Sale of Lottery Payments a Capital Asset? 

While the winnings may be taxed at ordinary rates, what about the sale of the right to the annual payments?  Are the right to annual lotto payments a capital asset?  

Generally a capital asset is an investment property or right held for the production of income.  Real estate is an example.  Stocks, bonds, and mutual funds are also examples.  

The court in Prebola addressed this issue by starting with Section 1221 and the definition of capital asset.  Section 1221 defines the term in the negative, by providing a list of property that is not a capital asset.  

Given that the list does not seem to address the right to lotto winnings, the court turned to the judicial substitute-for-ordinary-income doctrine.  This is essentially a legal theory the courts use to prevent taxpayers from converting ordinary income to capital gains.  

According to the court, this judicial doctrine required the lotto payment stream sale to be treated as ordinary income. 

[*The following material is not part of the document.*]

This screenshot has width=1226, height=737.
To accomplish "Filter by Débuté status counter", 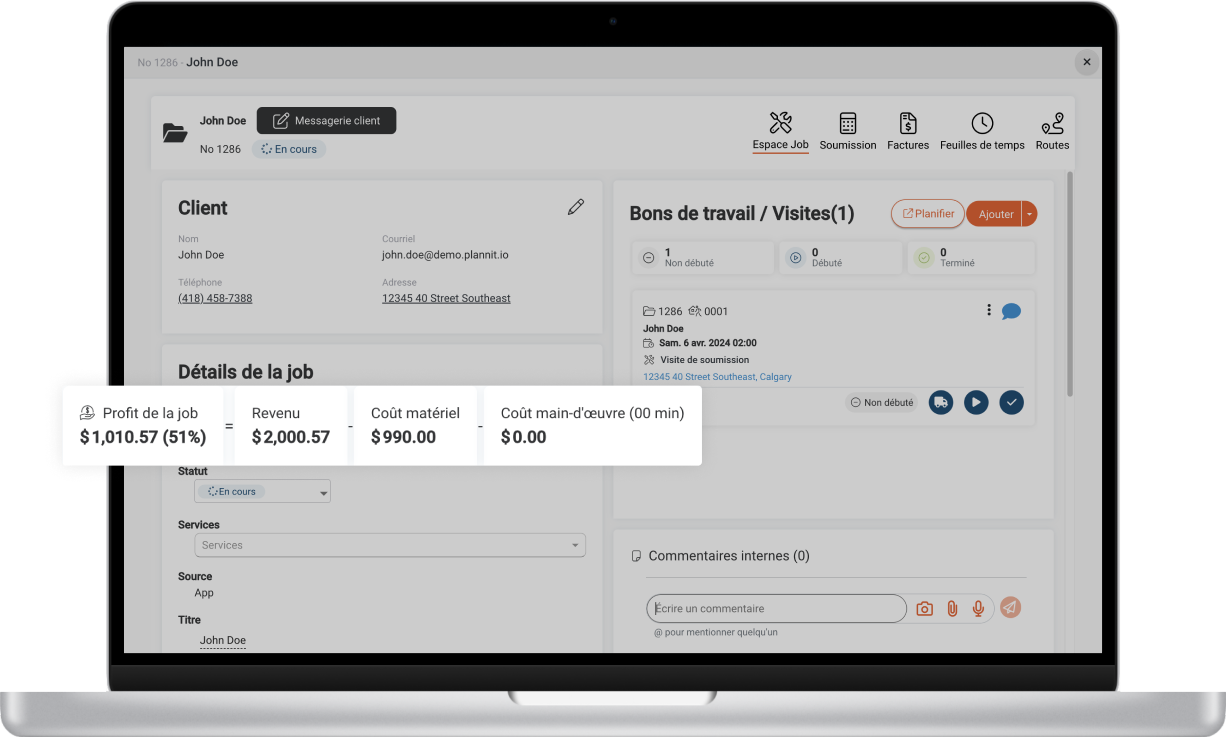I will (x=840, y=258).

Impact of Taxes on Lottery Winnings

In addition to Federal income taxes, state and city governments where the taxpayer resides may also impose taxes on the lottery winnings at the time that the taxpayer receives the winnings. These taxes could approach 10%+, as is the case for taxpayers in high tax states such as California or New York.

If that is not bad enough, both the Federal and local governments generally impose a second round of tax on any profits derived from invested lottery winnings. These taxes could exceed 20%+ of the profits.

In addition, the federal and local governments may collect sales and excise and other taxes on items purchased with lottery winnings. These taxes could exceed 10%+ of the cost of the items purchased.

And still, the federal and state governments may impose a tax on gifted or unspent lottery winnings. These taxes could exceed 50%+ of the unspent lottery winnings.

For those keeping tabs, the total tax liability can exceed 100% of the lotto winnings — which shows who really wins the lottery absent advance tax planning.  Had Prebola contacted a tax attorney upon learning that she won the lottery, she may have been able to avoid or minimize most of these taxes.